··· INFORMATION ···
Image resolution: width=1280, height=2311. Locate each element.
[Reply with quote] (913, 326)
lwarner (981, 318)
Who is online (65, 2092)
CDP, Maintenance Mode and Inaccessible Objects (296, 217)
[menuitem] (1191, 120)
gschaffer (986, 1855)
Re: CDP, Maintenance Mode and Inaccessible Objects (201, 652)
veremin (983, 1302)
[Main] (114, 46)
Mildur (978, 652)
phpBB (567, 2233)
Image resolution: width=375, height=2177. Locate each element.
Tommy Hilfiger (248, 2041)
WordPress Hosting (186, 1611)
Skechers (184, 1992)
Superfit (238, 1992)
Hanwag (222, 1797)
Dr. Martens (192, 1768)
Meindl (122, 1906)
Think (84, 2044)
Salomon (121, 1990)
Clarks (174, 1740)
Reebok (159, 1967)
···
» WORK REQUEST
Show the lines of the records that contain the word "Maintenance".

» SOLUTION TO THE PROBLEM
CDP, Maintenance Mode and Inaccessible Objects (296, 217)
Re: CDP, Maintenance Mode and Inaccessible Objects (201, 652)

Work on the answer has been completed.